Titelbild digiDEM Bayern
Liebe Leserin, lieber Leser,

eine gute Nachricht in eigener Sache. Sie führt nach Unterfranken. Kennen Sie die Gemeinde Thüngersheim bei Würzburg? Kürzlich avancierte die dortige Sporthalle zum Schauplatz für das erste regionale Demenz-Bevölkerungsscreening Deutschlands im ländlichen Raum. Mit unserem Demenz-Screeningtag haben wir von digiDEM Bayern gemeinsam mit unserem Partner, der Kommunalen Allianz Main-Wein-Garten e.V., erfolgreich Neuland betreten. Viele Bürgerinnen und Bürger nutzen die kurzen Wege und die Möglichkeit, ihre Gedächtnisleistung kostenfrei und mit Hilfe eines wissenschaftlichen Kurztests überprüfen zu lassen und auf diese Weise eine erste Gewissheit zu erlangen. Acht Gemeinden aus den zwei Landkreisen Würzburg und Main-Spessart haben sich am Demenz-Screeningtag beteiligt. Darüber freuen wir uns sehr!

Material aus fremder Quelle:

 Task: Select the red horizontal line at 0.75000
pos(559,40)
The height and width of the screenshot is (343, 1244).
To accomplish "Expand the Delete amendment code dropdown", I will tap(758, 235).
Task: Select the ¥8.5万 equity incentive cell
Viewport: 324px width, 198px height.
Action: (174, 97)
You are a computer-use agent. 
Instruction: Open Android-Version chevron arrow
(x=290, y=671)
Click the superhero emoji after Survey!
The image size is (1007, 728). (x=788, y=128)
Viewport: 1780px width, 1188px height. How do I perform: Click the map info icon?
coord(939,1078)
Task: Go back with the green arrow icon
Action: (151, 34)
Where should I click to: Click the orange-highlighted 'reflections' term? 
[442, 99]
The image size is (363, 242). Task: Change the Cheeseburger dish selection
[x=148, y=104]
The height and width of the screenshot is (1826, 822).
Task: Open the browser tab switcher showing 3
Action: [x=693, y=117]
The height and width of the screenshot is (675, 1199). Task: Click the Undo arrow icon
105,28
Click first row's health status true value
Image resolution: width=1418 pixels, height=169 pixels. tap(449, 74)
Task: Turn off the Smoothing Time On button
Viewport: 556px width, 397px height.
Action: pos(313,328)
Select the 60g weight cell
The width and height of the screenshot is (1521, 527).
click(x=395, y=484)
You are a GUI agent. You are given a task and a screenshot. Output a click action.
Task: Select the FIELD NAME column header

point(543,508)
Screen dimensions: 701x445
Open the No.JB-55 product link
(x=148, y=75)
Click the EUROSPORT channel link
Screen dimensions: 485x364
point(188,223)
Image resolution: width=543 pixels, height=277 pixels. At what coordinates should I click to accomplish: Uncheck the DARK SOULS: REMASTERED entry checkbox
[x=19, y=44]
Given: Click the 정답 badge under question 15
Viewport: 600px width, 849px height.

Für unseren Newsletter vor der Sommerpause haben wir für Sie wieder die internationale Fachliteratur studiert. Opioide kommen oft dann zum Einsatz, wenn Schmerzen so stark sind, dass herkömmliche Schmerzmittel nicht mehr ausreichen. Eine Studie aus Israel belegt: Menschen zwischen 75 und 80 Jahren haben ein größeres Risiko an Demenz zu erkranken, wenn sie verschreibungspflichtige Opioide einnehmen.

In einer systematischen Übersichtarbeit zeigen hingegen australische Forschende: Sogenannte enthemmte Verhaltensweisen lassen sich bei Demenz mit psychosozialen Behandlungsmaßnahmen wirksamer therapieren als mit Arzneimitteln.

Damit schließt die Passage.